10

When using Python Pandas to read a CSV it is possible to specify the index column. Is this possible using Python Dask when reading the file, as opposed to setting the index afterwards?

For example, using pandas:

df = pandas.read_csv(filename, index_col=0)

Ideally using dask could this be:

df = dask.dataframe.read_csv(filename, index_col=0)

I have tried

df = dask.dataframe.read_csv(filename).set_index(?)

but the index column does not have a name (and this seems slow).

Jaydog
  • 552
  • 2
  • 6
  • 22
  • 1
    the documentation seems to indicate that `df = dask.dataframe.read_csv(filename, index_col=0)` should work as the `kwargs` are passed to `pandas`, did you try this? – EdChum Sep 12 '17 at 10:57
  • 1
    I did try and it failed with the error highlighted by MRocklin below, i.e. `ValueError: Keyword 'index' not supported dd.read_csv(...).set_index('my-index') instead` – Jaydog Sep 12 '17 at 12:50

3 Answers3

7

No, these need to be two separate methods. If you try this then Dask will tell you in a nice error message.

In [1]: import dask.dataframe as dd
In [2]: df = dd.read_csv('*.csv', index='my-index')
ValueError: Keyword 'index' not supported dd.read_csv(...).set_index('my-index') instead

But this won't be any slower or faster than doing it the other way.

MRocklin
  • 55,641
  • 23
  • 163
  • 235
  • won't this be much slower on partitioned data? if each csv is a partition on the index, nothing would need to be run, however, set_index would force a full execution on the entire dataset just to build the index's meta data. – Stijn Tallon Mar 09 '20 at 09:38
  • If you know the partitions ahead of time then you can specify them in the `set_index` call. If you don't know them then we'll have to read the files anyway. If they are already sorted then Dask will do this in a single read. – MRocklin Mar 20 '20 at 00:28
  • @MRocklin Is there an option for continous `time series` in csv files to let `dask` before the read that these are already `sorted timestamps`? That would allow it to dask to get the first and last row of the csv, knowing the time ranges for the partitions before their creation . Would that help preventing shuffling during the `set_index` method? – gies0r Jun 12 '20 at 11:11
  • [Ok just reading through..](https://docs.dask.org/en/latest/dataframe-api.html#dask.dataframe.DataFrame.set_index), the answer is `ddf.set_index('col', sorted=True)`. Nice. – gies0r Jun 12 '20 at 11:17
2

I know I'm a bit late, but this is the first result on google so it should get answered.

#### INFORMATION PROVIDED:
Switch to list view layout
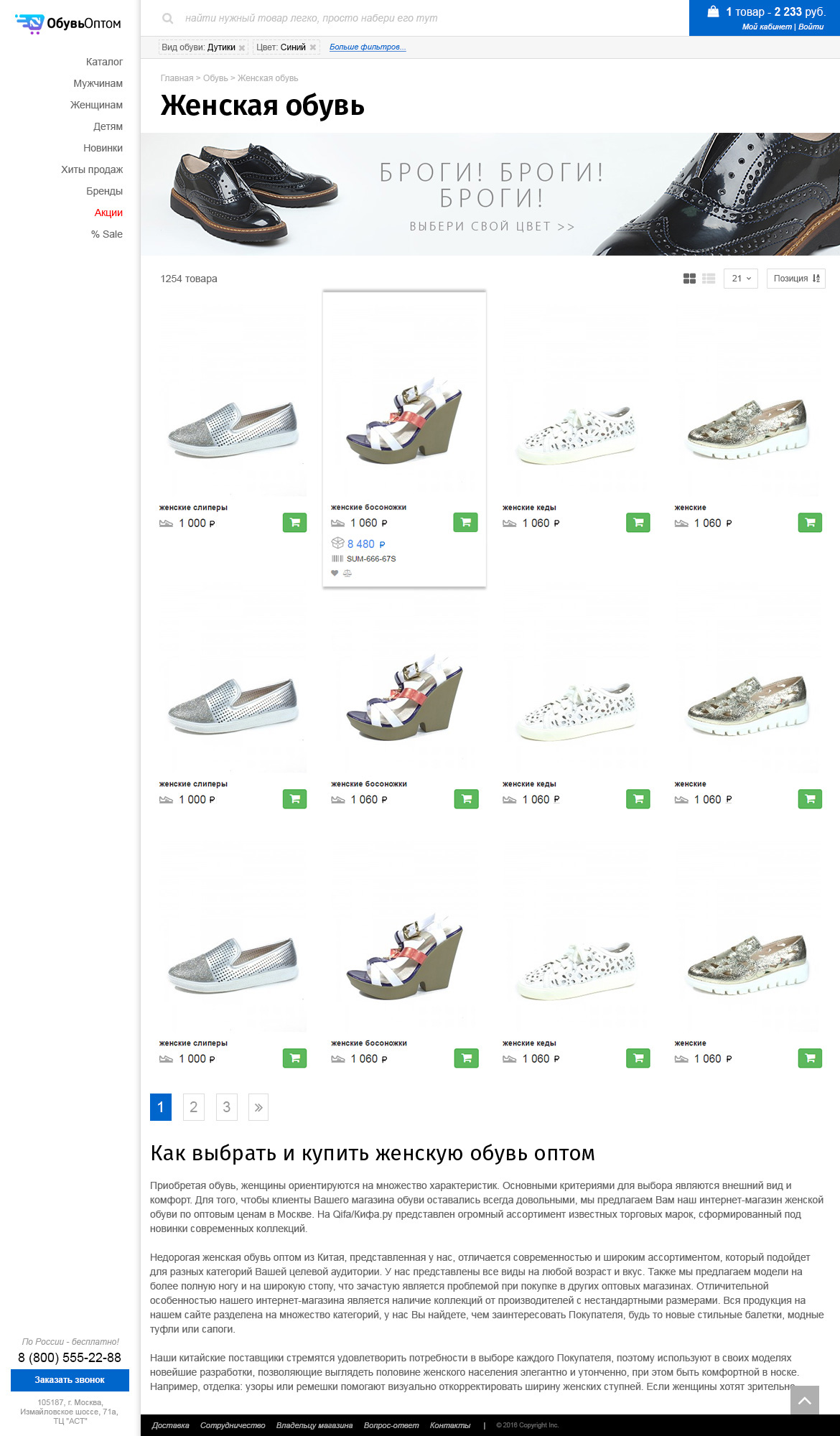Viewport: 840px width, 1436px height. [x=709, y=279]
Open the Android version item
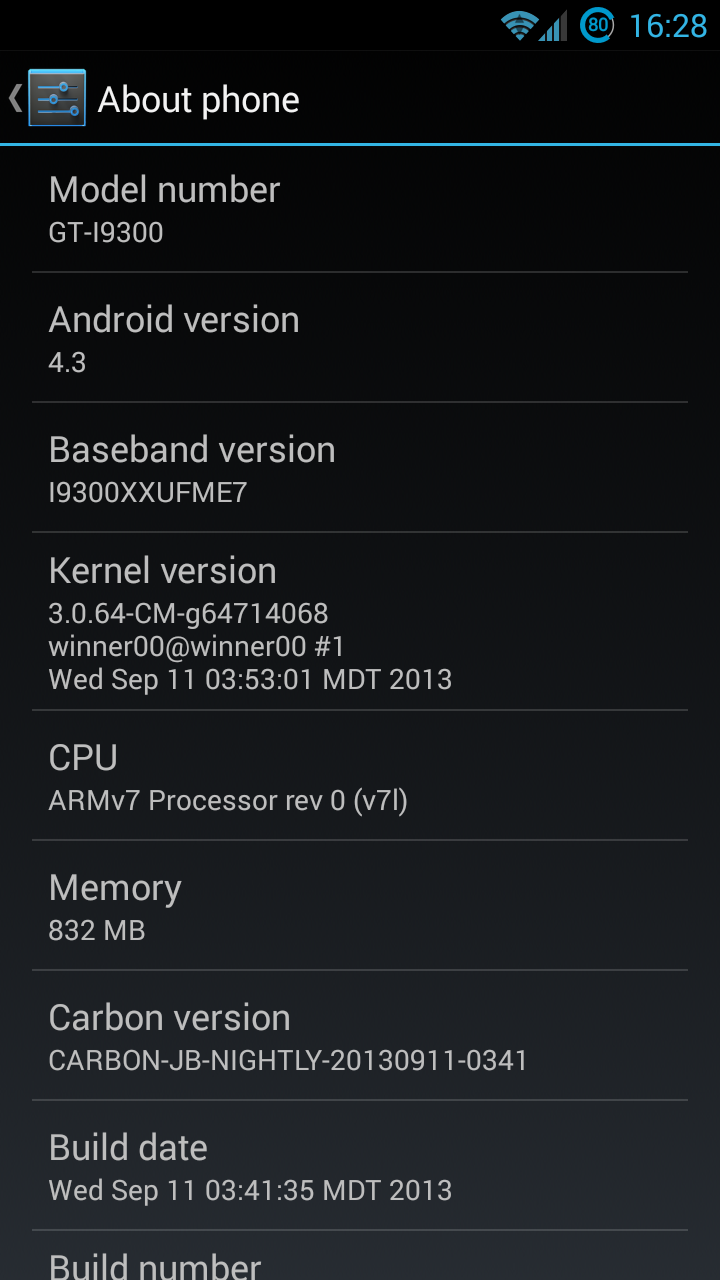The image size is (720, 1280). click(360, 338)

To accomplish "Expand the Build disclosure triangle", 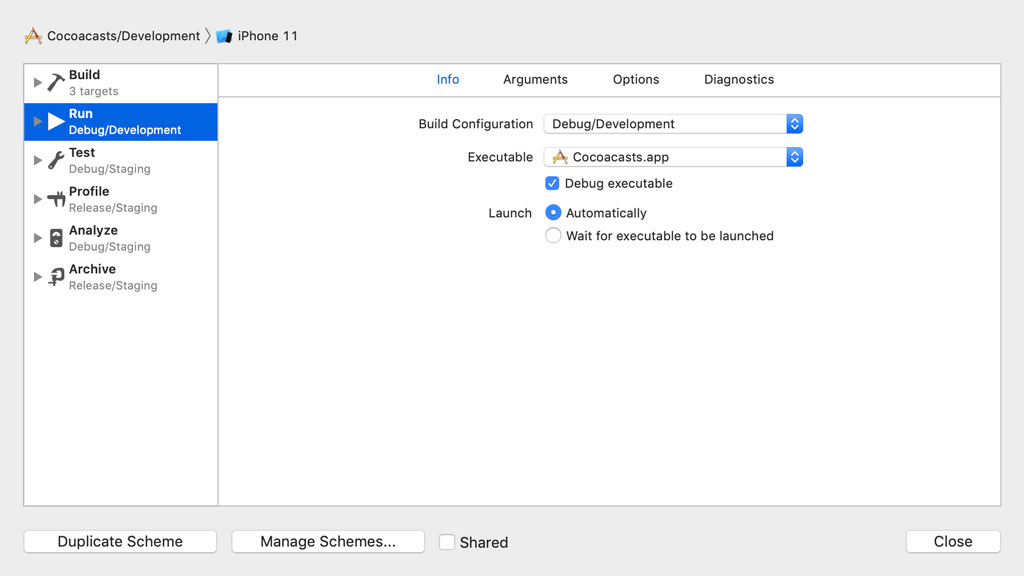I will (37, 80).
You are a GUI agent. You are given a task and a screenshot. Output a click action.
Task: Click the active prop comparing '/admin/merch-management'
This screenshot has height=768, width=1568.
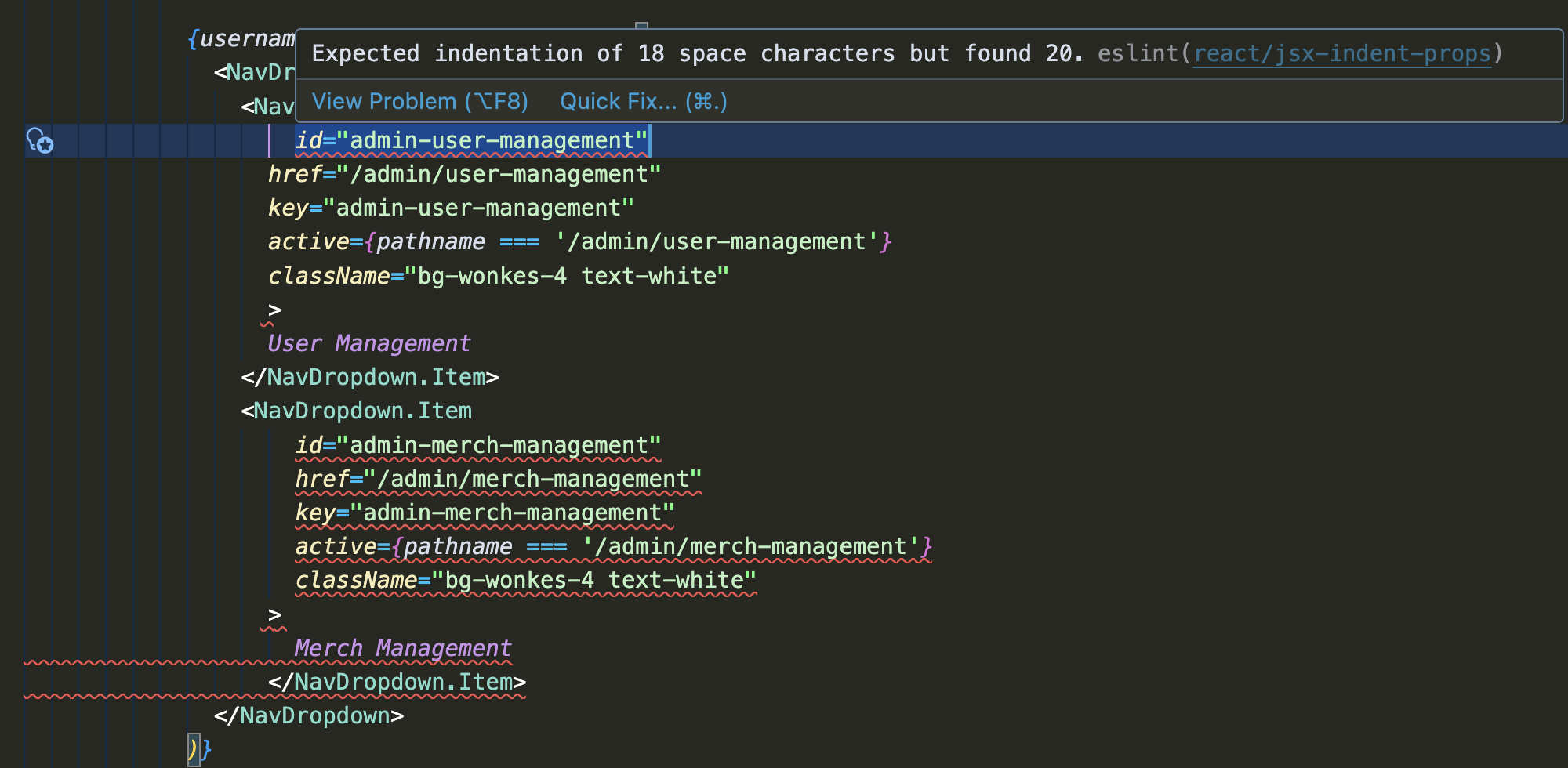[613, 546]
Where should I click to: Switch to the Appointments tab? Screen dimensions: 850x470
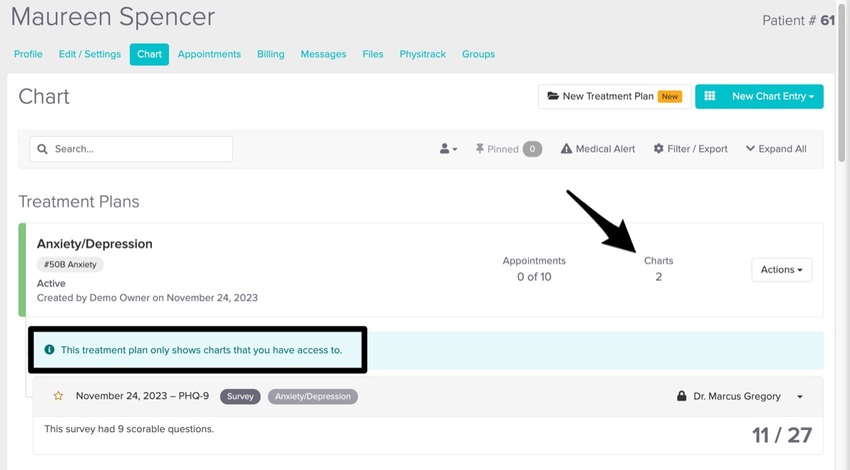[x=209, y=54]
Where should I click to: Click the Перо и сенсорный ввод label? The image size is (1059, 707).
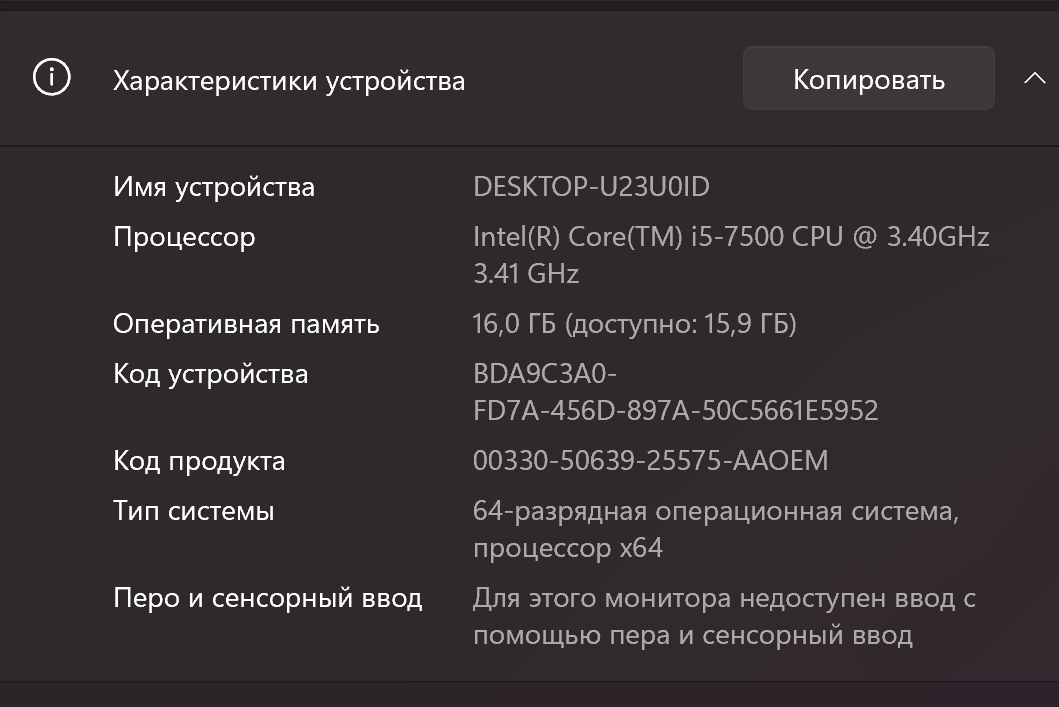[x=267, y=598]
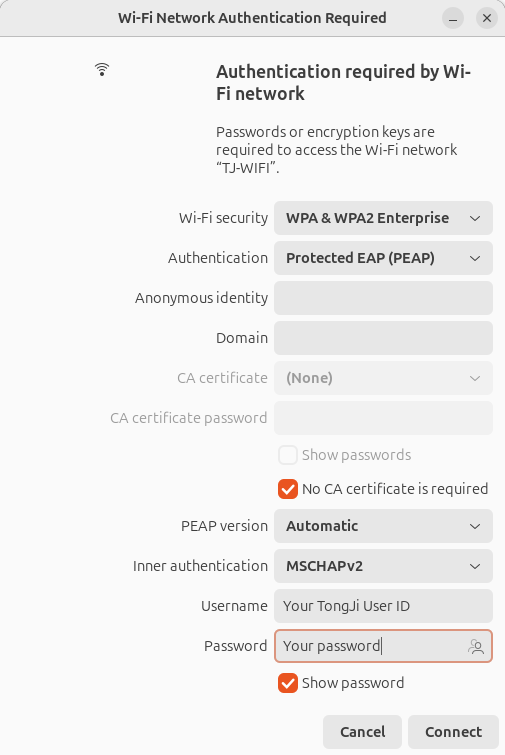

#### SET TASK A:
Reproduce word for word everything in the Dask CSV thread from "In [1]: import" down to "the other way.".
#### SET TASK B:
Carry on the thread about setting an index when reading a CSV with Dask, picking up right after its final sentence.
The lines are not needed here and can be set aside.

#### TASK OUTPUT A:
In [1]: import dask.dataframe as dd
In [2]: df = dd.read_csv('*.csv', index='my-index')
ValueError: Keyword 'index' not supported dd.read_csv(...).set_index('my-index') instead

But this won't be any slower or faster than doing it the other way.

#### TASK OUTPUT B:
If you write your dataframe with:

# index = True is default
my_pandas_df.to_csv('path')

#so this is same
my_pandas_df.to_csv('path', index=True)

And import with Dask:

import dask.dataframe as dd
my_dask_df = dd.read_csv('path').set_index('Unnamed: 0')

It will use column 0 as your index (which is unnamed thanks to pandas.DataFrame.to_csv() ).

How to figure it out:

my_dask_df = dd.read_csv('path')
my_dask_df.columns

which returns

Index(['Unnamed: 0', 'col 0', 'col 1',
       ...
       'col n'],
      dtype='object', length=...)
E. Bassett
  • 166
  • 7
2

Now you can write: df = pandas.read_csv(filename, index_col='column_name') (Where column name is the name of the column you want to set as the index).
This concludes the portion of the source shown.